The LA Times ran an interesting piece a couple of days ago about Why supermarket tomatoes tend to taste bland. It turns out, according to new scientific research, that the hybridization carried out by tomato breeders over the last several decades has inadvertently introduced a mutation that interferes with sugar production within tomatoes — and hence made standard grocery-store tomatoes less tasty.
It’s important to note that this was the result of good old-fashioned hybridization, the kind of cross-breeding of plants that humans have been doing for thousands of years, the kind that has given us pretty much all of the fruits and vegetables that our species has lived on for generations.
But the LA Times mentions that the technologies of laboratory genetic engineering could be used to reverse, in a precise way, this clumsy error. In fact, scientists have done so in the lab, but such reverse-engineered tomatoes are unlikely to make it to grocery store shelves.
But what if — however unlikely, given regulatory hurdles and problems of public acceptance — tomatoes genetically engineered in a way that reversed this error made it onto grocery store shelves? What if we could buy tomatoes genetically engineered to include a gene their tasty ancestors originally had? In a sense, the result would be, far from something “unnatural,” a more authentic tomato than the ones currently available.

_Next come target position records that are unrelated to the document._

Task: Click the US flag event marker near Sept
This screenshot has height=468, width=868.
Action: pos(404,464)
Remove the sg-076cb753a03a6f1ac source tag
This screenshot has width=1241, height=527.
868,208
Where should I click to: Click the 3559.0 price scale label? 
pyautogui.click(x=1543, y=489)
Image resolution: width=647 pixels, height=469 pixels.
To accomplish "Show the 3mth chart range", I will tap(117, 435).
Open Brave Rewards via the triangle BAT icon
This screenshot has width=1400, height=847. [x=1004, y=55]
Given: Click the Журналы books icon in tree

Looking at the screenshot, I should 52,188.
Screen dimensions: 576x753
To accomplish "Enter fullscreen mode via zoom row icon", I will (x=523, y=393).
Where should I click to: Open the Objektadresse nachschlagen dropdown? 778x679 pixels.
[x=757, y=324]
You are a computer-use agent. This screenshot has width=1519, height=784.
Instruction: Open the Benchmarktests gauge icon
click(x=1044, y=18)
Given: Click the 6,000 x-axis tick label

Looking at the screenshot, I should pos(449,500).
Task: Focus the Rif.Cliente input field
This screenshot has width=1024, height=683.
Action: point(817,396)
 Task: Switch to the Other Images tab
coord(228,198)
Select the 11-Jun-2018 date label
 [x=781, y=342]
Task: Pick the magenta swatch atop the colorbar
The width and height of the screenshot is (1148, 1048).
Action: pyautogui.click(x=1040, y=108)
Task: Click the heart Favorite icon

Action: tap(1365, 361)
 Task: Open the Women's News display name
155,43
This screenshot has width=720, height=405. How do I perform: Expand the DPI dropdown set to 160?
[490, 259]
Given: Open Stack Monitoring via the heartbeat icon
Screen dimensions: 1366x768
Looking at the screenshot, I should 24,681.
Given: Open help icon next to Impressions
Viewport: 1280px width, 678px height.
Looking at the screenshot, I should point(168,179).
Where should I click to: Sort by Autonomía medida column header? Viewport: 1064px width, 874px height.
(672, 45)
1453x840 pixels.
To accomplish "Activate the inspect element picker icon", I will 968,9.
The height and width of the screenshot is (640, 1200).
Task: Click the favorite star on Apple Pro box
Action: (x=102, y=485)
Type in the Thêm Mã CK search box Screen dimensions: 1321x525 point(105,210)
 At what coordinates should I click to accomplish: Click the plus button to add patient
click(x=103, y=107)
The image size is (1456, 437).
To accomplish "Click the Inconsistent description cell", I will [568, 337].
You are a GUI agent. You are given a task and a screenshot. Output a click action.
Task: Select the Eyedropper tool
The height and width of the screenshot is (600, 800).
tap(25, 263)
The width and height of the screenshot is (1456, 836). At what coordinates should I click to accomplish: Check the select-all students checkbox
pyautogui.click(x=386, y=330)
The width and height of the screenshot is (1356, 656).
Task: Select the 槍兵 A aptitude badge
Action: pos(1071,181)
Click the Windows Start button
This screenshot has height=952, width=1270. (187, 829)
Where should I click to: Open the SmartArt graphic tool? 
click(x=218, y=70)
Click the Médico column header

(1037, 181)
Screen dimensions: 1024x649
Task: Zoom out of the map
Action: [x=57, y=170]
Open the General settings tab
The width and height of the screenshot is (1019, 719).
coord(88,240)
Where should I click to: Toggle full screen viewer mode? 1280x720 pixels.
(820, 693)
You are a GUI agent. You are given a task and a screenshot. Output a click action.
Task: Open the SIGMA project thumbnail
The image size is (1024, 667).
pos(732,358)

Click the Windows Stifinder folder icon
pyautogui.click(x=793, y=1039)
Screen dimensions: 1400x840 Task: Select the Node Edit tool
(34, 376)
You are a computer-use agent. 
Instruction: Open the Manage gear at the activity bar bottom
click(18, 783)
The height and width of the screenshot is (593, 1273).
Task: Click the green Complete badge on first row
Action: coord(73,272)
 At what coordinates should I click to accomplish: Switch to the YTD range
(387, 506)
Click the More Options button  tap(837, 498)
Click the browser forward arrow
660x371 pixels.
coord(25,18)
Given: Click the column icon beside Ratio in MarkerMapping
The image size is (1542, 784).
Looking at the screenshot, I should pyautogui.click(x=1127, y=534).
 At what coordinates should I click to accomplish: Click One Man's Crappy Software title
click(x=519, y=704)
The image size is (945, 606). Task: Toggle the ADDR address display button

The concept of authenticity is a vexed one. For some it has to do with “naturalness.” For some it has to do with pedigree, with where a thing came from. In his terrific 2010 book, The Authenticity Hoax, Andrew Potter suggests that in at least some instances, people regard authenticity as having something to do with being true to some vision of what a thing ought to be. From this point of view, genetically engineering the tomato to reactivate the GLK2 gene would result in a more authentic tomato, one truer to what tomatoes used to be, truer to the tomatoes your great-grandmother used to enjoy as a child.
(A while back I interviewed Andrew Potter, about his book, The Authenticity Hoax).